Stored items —
• • • •

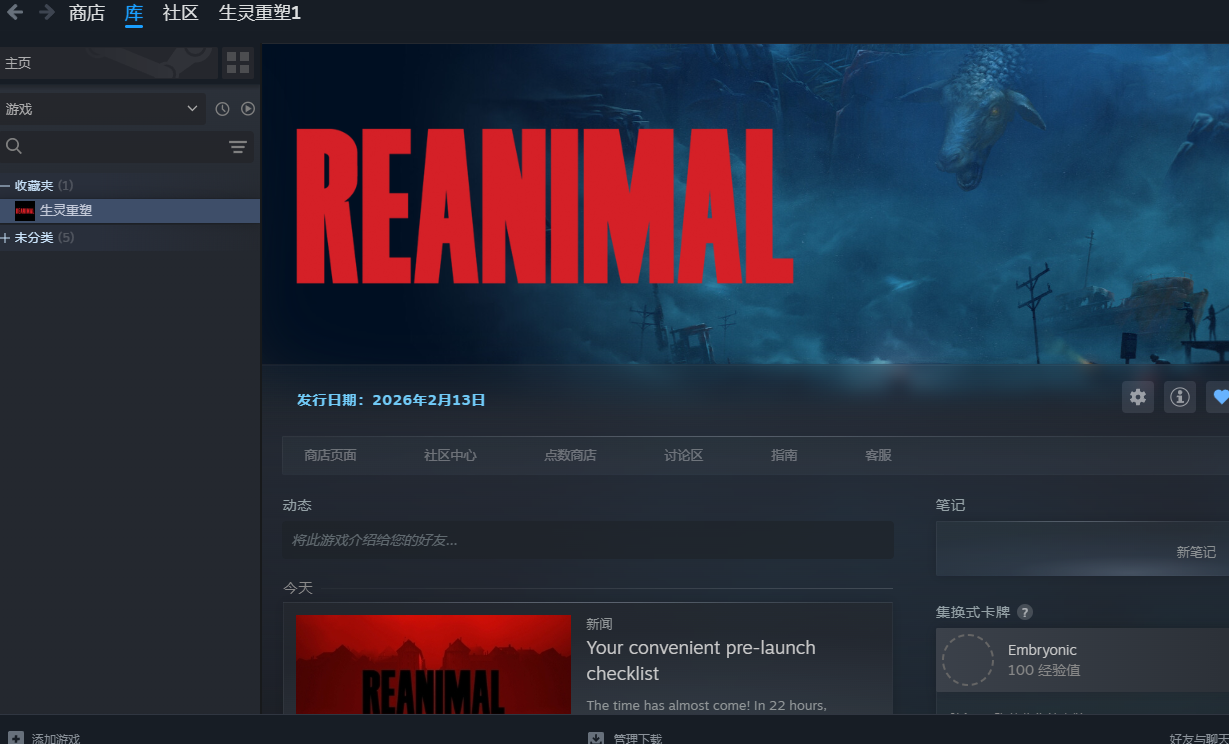Go to the 社区 menu tab
1229x744 pixels.
point(180,13)
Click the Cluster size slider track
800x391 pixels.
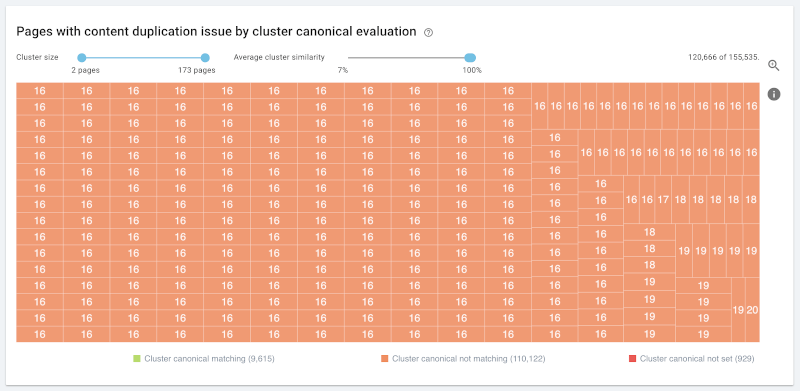143,58
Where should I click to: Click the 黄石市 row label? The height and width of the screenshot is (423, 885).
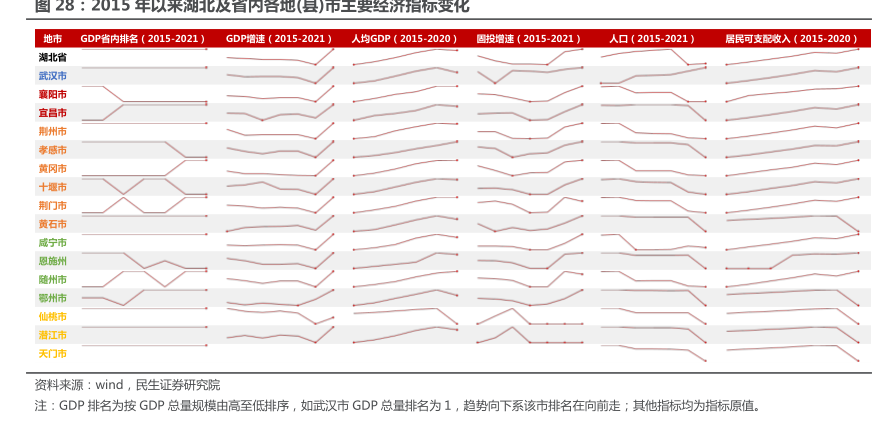click(52, 224)
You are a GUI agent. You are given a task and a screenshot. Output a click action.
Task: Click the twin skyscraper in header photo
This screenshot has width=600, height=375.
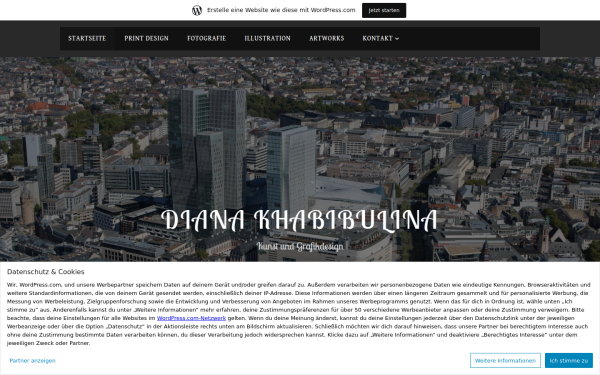pos(207,149)
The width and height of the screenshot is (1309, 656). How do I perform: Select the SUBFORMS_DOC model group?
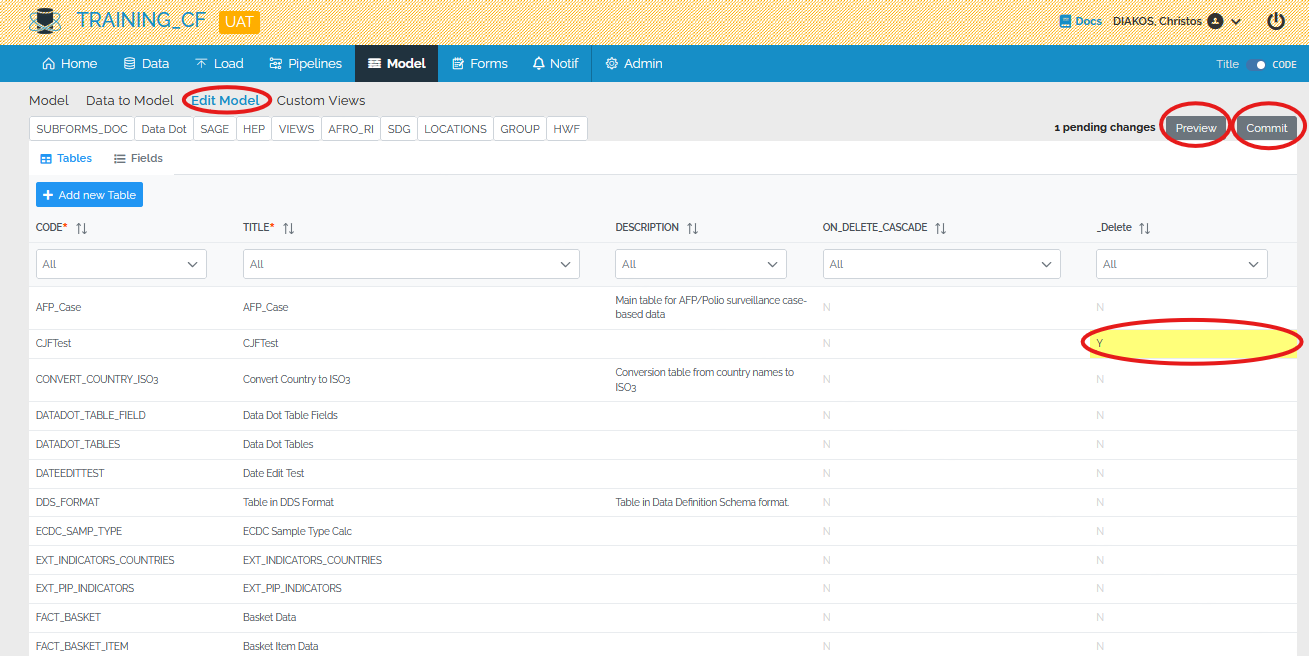(82, 129)
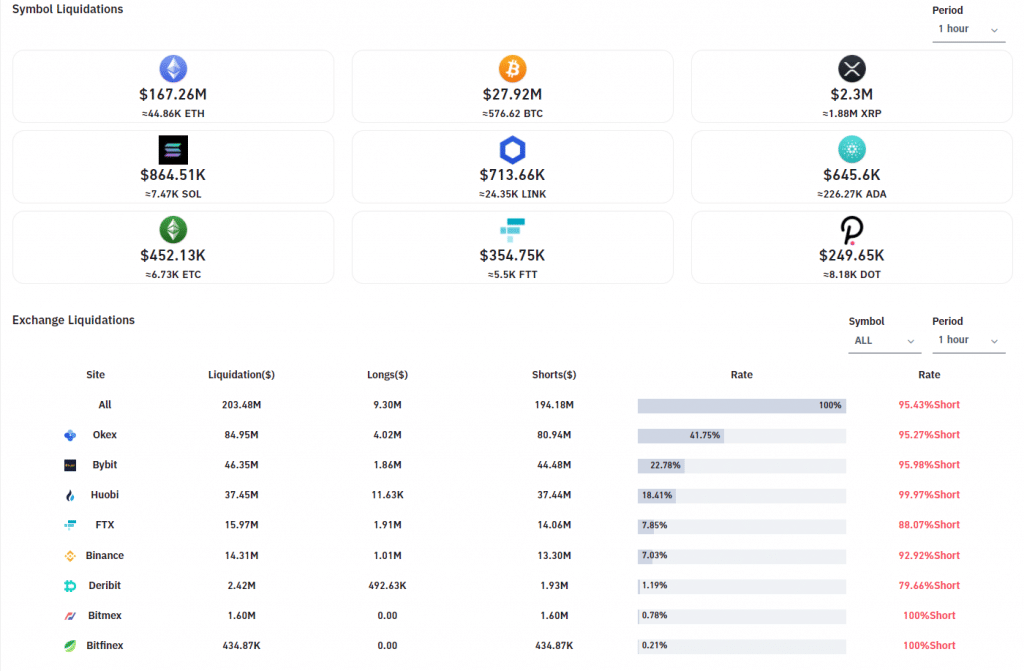Click the Cardano coin icon
Screen dimensions: 1024x671
[x=852, y=150]
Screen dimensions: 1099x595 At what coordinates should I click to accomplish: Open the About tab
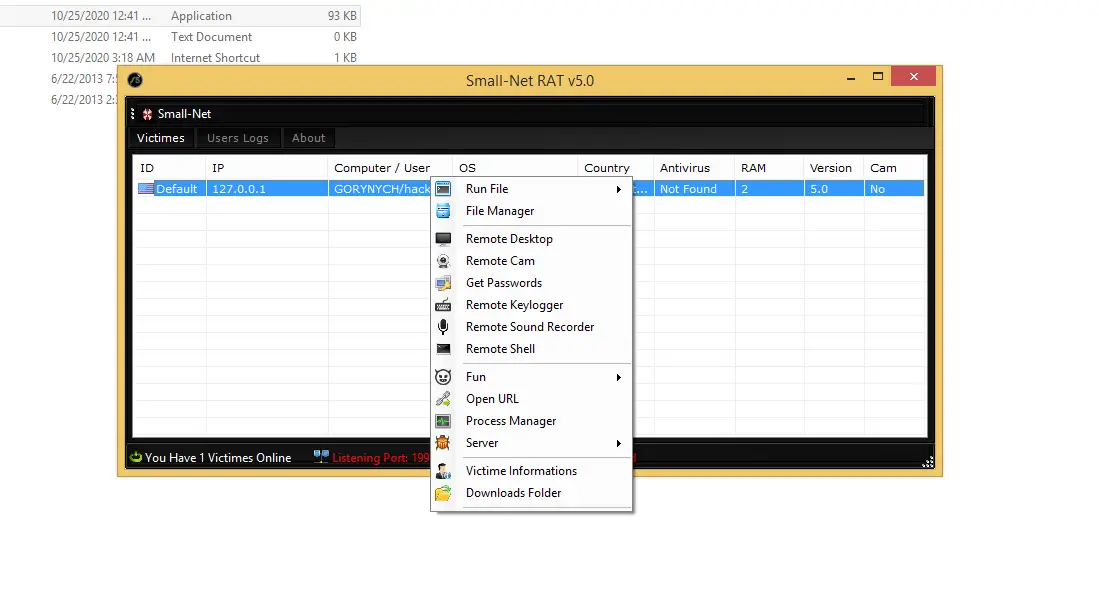click(x=308, y=137)
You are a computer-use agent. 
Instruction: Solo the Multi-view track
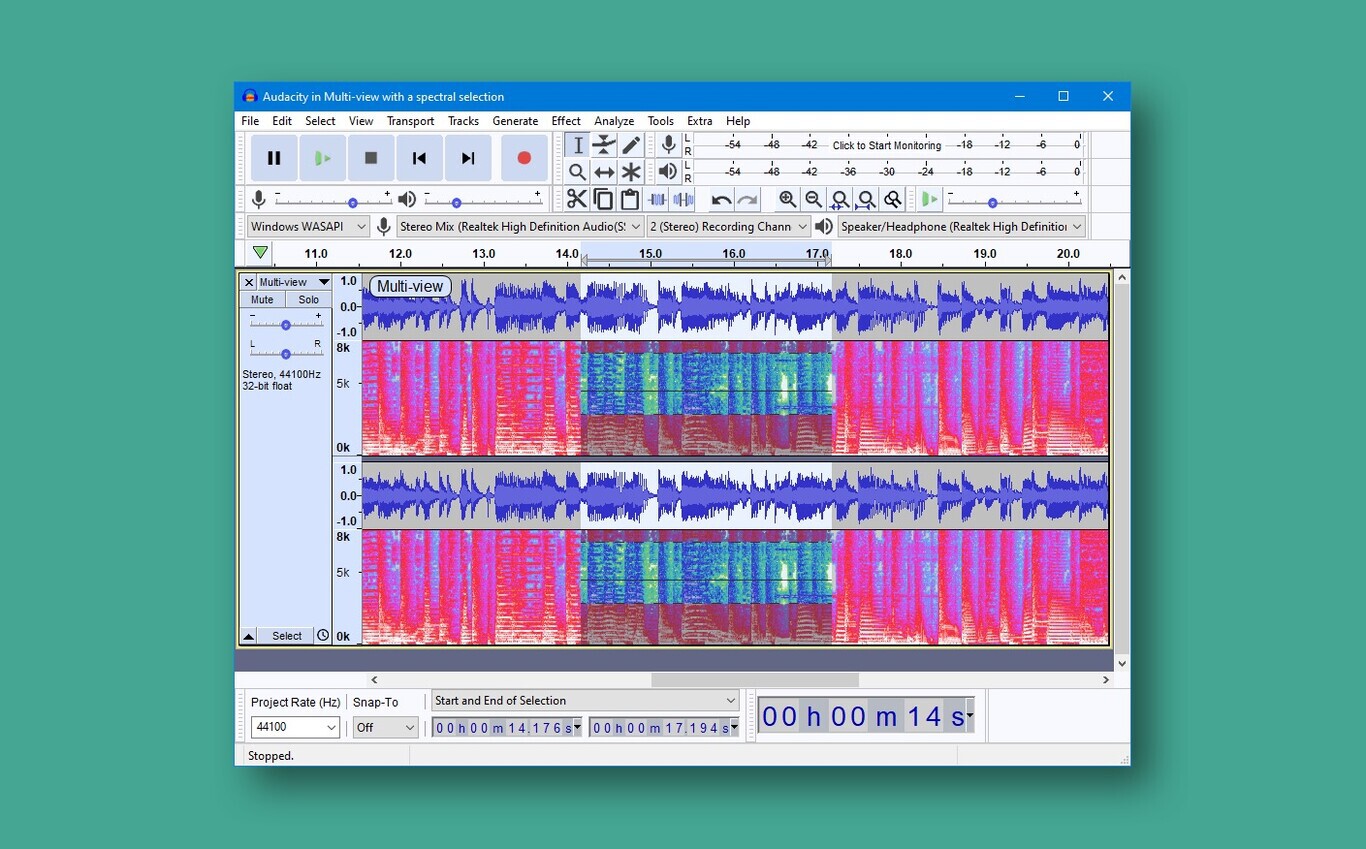(x=309, y=300)
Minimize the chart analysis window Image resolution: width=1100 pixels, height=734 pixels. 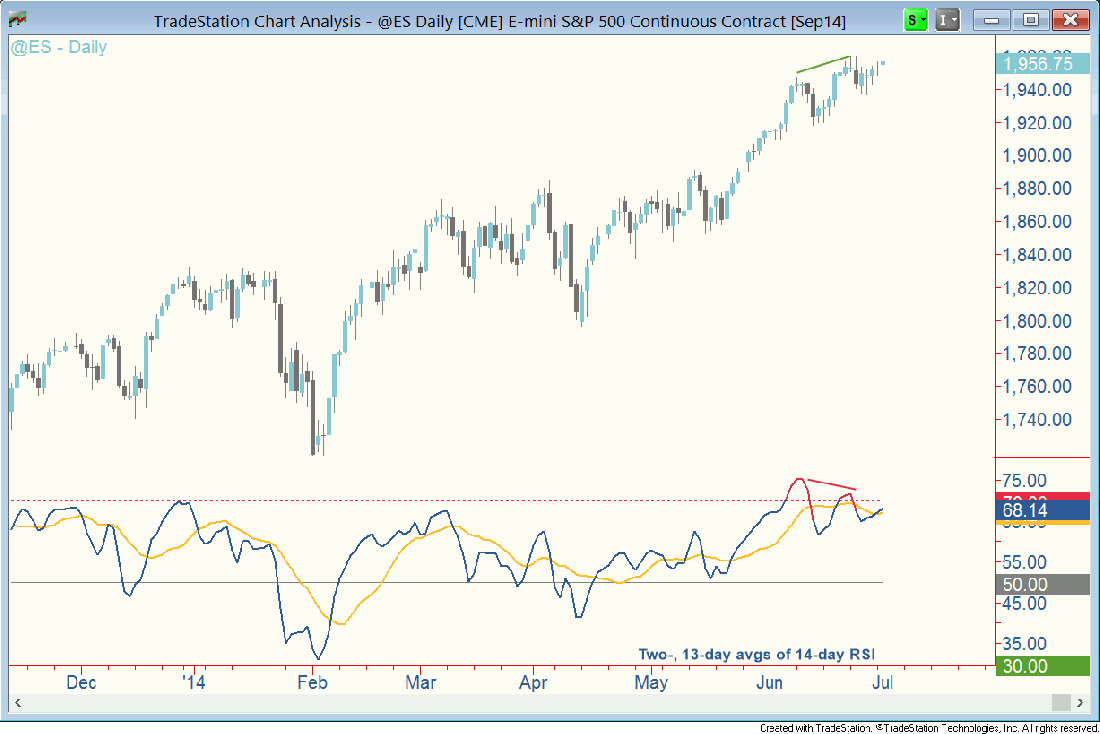pos(993,20)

• • • •

EXERCISE PROMPT — Throughout the records above, find the lines in which the word "agent" appears and return them.

TASK RESULT —
You are a GUI agent. You are given a task and a screenshot. Output a click action.
You are a computer-use agent. 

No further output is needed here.